Many Chinese investors want to qualify for an EB-5 investor visa in the United States. Investing in hotel development through a regional center can create enough jobs to satisfy the EB-5 requirements.
Over the last year, 90 percent of EB-5 applications came from Chinese citizens, according to immigration lawyer Stephen Yale-Loehr.
The Waldorf Astoria Hotel in Midtown East in Manhattan on Oct. 6, 2014. The historic hotel was sold to a Chinese insurance company called Anbang Insurance Group in February 2015.
Bankers and Investors Are Concerned
Financing hotel development projects has become a concern for bankers and investors. Rising interest rates will also make hotel construction and renovation expensive.

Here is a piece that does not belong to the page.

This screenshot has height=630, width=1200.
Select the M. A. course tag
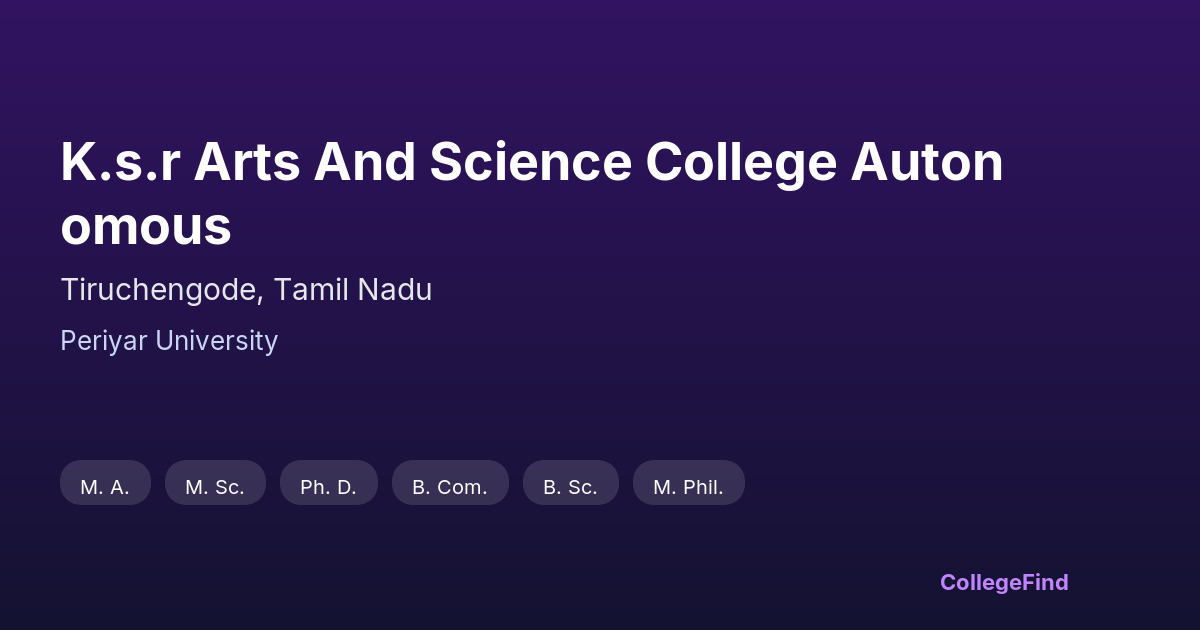point(105,483)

And this ultimately will make debt servicing more difficult, according to experts.
“We are seeing a pushback from bankers and equity investors. If bankers are not enthusiastic to lend, that’s not a good sign. I am not optimistic,” said Sam Suzuki, CEO of Suzuki Capital, a real estate investment and development firm.
If bankers are not enthusiastic to lend, that’s not a good sign. I am not optimistic. — Sam Suzuki, CEO, Suzuki Capital
Since access to bank loans is getting harder, developers are using the EB-5 money more as a new source of financing.
“It is now normal to see an EB-5 money stack in your capital financing,” said Suzuki. Through EB-5, Suzuki estimates the equity portion of the financing of most projects has jumped from 40 percent to 55 percent.
As another solution to overcome the shortage of financing, developers are moving more toward mixed-use projects, which is appealing to bankers.
“We build condos with hotels underneath. Banks are more interested in mixed-use developments,” said George Xu, founder of Century Development Group.
Winners and Losers
Flushing, the commercial center of Queens in New York City and the most popular destination for Asian immigrants, has become very popular for hotel investors.
Due to short supply of rooms, Flushing hotels are still enjoying high occupancy rates. One of them is Hyatt Place Flushing, which opened in 2014. The hotel has 168 rooms and it is the first Hyatt-branded hotel in Queens.
“Year to date occupancy was 94 percent. And average daily rate was $220. … We are more protected [than the rest of New York] because of penetration,” said Meyer, who is the developer of Hyatt Place. Average year-to-date occupancy in New York hotels was 84 percent according to STR’s report.
Limited service hotels like Hyatt Place have been more appealing to investors. And they have performed better than full service hotels “because of the low cost of construction and the low cost of operations,” said Meyer.
Experts believe independent boutique hotels are the most vulnerable to economic downturns. “They are vulnerable, unless they have a great design or a restaurant that makes them a destination,” said Meyer.
In the hotel business, we are also subject to tragic events. — Sam Suzuki, CEO, Suzuki Capital
“In the hotel business, we are also subject to tragic events, such as Hurricane Sandy. A hurricane can destroy our business. I had to sell four hotels after September 11. Our occupancy rate dropped from 96 percent to 25 percent due to September 11. This had nothing to do with the property itself, it all had to do with the market,” said Suzuki.
Considering the economic environment and the limited investment opportunities in China, Chinese investors will continue to stash their cash in New York real estate and hotels—which will deepen the oversupply problem.
“There is a huge supply. In the next downturn some of the hotels that don’t have a strong brand to support occupancy will face a lot of problem,” said Cohen.
The average daily rate for New York hotels has fallen from $264 in 2014 to $249 in 2015 year to date, according to STR. The occupancy rate has stayed flat at 84 percent. The question going forward is whether hotels will continue to lower rates to compete with 31,000 additional rooms and maintain high occupancy.